- Records to process:
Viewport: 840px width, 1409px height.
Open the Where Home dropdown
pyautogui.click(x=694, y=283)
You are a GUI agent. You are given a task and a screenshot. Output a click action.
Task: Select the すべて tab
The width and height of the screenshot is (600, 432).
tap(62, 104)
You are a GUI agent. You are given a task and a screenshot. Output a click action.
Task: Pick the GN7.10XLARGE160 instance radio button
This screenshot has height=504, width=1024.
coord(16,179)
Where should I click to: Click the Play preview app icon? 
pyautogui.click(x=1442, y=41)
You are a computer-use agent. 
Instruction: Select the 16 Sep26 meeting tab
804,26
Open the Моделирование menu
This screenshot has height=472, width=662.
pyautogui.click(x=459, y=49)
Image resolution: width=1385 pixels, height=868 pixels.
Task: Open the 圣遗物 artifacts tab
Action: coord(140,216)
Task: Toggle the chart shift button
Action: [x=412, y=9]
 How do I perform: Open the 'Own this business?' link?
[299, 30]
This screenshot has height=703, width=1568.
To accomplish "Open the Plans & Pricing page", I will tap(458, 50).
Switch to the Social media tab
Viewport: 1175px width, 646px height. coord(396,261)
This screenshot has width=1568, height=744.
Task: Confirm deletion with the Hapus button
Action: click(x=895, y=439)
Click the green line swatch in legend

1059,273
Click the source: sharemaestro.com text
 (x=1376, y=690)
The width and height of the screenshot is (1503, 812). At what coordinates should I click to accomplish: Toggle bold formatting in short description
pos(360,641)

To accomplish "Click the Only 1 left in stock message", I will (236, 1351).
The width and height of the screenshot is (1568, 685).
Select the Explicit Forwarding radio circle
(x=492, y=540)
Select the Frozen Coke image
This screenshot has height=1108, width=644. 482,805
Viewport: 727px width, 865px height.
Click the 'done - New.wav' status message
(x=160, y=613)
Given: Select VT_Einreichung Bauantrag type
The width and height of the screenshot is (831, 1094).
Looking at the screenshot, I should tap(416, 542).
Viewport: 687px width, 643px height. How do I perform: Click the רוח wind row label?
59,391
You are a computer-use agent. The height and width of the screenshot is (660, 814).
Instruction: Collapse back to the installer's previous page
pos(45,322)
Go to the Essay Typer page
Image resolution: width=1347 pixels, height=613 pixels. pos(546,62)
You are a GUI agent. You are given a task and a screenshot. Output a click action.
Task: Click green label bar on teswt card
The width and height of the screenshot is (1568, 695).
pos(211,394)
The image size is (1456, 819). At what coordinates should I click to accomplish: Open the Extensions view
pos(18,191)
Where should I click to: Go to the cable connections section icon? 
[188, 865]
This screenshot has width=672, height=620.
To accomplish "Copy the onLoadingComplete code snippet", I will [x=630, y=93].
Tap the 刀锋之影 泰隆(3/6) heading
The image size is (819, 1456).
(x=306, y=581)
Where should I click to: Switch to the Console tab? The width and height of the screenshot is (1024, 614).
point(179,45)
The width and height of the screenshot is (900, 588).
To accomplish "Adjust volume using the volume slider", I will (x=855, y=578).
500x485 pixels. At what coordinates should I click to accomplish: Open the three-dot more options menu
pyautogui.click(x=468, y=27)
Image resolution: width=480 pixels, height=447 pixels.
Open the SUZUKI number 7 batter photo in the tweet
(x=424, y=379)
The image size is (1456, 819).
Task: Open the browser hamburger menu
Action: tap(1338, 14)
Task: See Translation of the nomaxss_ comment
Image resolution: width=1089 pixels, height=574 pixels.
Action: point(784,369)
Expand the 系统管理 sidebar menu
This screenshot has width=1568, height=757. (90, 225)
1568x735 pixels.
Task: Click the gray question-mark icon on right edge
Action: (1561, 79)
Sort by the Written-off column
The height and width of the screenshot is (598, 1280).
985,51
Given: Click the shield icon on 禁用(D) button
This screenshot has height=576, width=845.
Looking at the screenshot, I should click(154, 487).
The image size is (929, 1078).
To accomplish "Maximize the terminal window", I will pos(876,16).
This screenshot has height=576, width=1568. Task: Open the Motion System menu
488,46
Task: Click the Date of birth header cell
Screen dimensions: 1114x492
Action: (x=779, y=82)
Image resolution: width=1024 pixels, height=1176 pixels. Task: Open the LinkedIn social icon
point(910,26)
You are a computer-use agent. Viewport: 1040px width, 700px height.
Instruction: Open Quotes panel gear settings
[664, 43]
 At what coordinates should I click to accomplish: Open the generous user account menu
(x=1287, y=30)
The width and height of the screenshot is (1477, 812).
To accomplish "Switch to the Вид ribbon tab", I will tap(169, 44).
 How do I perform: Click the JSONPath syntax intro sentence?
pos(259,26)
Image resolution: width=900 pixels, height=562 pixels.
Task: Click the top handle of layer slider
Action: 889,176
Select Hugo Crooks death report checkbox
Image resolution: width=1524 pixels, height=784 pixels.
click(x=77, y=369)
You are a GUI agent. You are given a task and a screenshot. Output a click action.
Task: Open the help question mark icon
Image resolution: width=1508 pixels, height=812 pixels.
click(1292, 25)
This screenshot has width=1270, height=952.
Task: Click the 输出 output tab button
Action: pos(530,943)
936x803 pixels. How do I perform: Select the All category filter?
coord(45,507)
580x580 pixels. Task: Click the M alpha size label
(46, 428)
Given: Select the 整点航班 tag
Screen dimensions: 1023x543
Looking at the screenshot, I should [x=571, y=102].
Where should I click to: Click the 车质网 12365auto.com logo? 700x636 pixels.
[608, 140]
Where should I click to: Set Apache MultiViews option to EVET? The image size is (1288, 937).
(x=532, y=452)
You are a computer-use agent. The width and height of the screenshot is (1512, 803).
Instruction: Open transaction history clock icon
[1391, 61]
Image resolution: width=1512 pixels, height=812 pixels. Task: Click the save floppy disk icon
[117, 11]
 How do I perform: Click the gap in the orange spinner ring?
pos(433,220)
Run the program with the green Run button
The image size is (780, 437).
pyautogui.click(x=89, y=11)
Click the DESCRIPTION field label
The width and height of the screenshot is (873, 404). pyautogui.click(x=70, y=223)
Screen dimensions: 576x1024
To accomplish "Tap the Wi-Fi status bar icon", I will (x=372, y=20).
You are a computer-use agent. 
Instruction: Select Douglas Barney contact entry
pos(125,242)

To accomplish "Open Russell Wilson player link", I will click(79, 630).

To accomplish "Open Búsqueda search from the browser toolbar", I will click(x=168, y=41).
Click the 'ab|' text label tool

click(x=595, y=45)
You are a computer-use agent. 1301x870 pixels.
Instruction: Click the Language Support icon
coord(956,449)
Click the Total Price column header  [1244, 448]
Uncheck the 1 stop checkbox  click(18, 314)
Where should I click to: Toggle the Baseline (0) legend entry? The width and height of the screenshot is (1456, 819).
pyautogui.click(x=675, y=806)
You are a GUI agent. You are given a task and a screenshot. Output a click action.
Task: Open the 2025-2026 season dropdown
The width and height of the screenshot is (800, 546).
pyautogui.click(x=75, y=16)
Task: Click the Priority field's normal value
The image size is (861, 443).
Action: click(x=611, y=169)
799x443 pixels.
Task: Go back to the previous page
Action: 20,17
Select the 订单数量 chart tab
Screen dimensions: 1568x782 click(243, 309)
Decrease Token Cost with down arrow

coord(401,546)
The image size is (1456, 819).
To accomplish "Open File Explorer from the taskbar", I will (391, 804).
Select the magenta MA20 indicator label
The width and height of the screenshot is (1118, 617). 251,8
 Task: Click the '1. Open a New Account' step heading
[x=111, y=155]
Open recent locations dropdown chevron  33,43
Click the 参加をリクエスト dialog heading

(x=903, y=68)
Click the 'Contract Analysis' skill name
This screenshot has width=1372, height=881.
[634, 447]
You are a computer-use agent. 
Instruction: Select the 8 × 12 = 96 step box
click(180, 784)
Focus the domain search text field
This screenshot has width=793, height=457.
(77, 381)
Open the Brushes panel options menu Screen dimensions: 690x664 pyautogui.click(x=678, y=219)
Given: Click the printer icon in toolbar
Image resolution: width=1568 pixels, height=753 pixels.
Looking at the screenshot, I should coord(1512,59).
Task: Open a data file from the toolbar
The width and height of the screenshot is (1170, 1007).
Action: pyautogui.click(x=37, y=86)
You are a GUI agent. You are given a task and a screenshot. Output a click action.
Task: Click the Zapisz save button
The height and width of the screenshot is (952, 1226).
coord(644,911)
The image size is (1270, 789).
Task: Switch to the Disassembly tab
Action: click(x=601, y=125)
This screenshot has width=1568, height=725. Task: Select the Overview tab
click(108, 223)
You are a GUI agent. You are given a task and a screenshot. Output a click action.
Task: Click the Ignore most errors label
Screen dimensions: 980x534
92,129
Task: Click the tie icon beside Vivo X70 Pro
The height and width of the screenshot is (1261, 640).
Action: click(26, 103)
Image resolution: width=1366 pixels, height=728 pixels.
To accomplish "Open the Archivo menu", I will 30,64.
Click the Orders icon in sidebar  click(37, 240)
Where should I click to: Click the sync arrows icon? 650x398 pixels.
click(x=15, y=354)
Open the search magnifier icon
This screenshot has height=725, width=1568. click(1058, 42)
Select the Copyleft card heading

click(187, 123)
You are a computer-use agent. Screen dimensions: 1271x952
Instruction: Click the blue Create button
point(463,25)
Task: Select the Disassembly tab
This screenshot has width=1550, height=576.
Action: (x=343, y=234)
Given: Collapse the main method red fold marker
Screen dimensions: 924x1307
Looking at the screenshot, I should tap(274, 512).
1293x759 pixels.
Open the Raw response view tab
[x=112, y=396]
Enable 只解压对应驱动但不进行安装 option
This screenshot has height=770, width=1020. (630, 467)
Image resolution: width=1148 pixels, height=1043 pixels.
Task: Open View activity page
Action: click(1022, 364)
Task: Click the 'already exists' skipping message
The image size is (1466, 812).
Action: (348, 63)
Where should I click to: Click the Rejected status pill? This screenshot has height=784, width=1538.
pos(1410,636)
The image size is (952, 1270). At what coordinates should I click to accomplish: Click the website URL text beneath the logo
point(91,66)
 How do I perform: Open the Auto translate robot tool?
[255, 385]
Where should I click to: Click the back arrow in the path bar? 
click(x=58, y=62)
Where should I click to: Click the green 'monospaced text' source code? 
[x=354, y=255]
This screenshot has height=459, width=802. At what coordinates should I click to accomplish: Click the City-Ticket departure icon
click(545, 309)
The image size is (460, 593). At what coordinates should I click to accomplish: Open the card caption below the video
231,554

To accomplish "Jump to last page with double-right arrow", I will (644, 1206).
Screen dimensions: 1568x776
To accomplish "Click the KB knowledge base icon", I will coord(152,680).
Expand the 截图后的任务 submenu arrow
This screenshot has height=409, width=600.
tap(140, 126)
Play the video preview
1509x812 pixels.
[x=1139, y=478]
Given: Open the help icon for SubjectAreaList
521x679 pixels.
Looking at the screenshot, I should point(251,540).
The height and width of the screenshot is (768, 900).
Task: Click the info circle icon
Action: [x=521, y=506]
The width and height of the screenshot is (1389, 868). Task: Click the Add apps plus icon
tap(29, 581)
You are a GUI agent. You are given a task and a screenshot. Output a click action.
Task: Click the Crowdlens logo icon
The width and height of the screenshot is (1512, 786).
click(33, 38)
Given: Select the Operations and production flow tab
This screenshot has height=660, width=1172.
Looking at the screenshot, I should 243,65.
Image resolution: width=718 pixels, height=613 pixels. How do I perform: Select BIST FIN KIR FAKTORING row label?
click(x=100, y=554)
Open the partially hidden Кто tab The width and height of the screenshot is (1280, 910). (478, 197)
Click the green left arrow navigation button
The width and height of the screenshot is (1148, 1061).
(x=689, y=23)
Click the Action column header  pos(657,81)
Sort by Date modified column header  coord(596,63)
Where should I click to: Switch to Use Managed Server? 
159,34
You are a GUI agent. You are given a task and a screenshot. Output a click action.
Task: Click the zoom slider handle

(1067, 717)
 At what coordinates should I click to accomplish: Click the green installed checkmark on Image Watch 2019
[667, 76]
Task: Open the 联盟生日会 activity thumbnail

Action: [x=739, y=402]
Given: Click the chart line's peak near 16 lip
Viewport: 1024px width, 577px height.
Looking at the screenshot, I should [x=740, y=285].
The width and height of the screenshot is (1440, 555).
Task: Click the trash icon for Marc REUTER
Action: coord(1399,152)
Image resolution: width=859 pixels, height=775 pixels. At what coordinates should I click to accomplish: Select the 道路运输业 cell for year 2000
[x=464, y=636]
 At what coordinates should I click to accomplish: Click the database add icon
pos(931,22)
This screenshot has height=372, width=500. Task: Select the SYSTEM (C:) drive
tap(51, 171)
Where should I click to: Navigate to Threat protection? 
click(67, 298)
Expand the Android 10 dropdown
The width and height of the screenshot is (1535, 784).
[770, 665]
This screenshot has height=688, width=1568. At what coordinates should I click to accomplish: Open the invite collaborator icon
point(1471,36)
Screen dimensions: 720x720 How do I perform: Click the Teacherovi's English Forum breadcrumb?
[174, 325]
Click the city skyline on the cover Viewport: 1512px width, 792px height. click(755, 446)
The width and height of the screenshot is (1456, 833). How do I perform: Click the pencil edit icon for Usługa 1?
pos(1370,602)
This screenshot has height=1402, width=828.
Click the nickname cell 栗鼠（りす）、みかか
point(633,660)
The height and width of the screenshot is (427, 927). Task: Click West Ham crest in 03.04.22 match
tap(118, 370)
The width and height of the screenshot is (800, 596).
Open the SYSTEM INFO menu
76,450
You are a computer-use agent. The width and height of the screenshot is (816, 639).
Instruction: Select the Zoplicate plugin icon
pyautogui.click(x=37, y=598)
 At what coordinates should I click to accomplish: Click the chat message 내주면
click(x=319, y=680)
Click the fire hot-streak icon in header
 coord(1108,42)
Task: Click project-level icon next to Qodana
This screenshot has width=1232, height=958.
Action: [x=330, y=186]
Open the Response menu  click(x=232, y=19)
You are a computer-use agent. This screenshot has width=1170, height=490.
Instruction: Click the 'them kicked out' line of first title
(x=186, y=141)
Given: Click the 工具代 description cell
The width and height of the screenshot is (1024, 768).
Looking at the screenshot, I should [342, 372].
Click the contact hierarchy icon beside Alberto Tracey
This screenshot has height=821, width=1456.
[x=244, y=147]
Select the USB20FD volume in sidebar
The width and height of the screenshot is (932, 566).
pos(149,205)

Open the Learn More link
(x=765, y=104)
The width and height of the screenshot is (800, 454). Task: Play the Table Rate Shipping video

- Given instruction:
Can you repeat the lines verbatim, from the line with "Task: Click the Date of birth header cell" to the line with "click(x=77, y=369)"?

- Exercise answer:
Task: Click the Date of birth header cell
Screen dimensions: 1114x492
Action: (x=779, y=82)
Image resolution: width=1024 pixels, height=1176 pixels. Task: Open the LinkedIn social icon
point(910,26)
You are a computer-use agent. Viewport: 1040px width, 700px height.
Instruction: Open Quotes panel gear settings
[664, 43]
 At what coordinates should I click to accomplish: Open the generous user account menu
(x=1287, y=30)
The width and height of the screenshot is (1477, 812).
To accomplish "Switch to the Вид ribbon tab", I will tap(169, 44).
 How do I perform: Click the JSONPath syntax intro sentence?
pos(259,26)
Image resolution: width=900 pixels, height=562 pixels.
Task: Click the top handle of layer slider
Action: 889,176
Select Hugo Crooks death report checkbox
Image resolution: width=1524 pixels, height=784 pixels.
click(x=77, y=369)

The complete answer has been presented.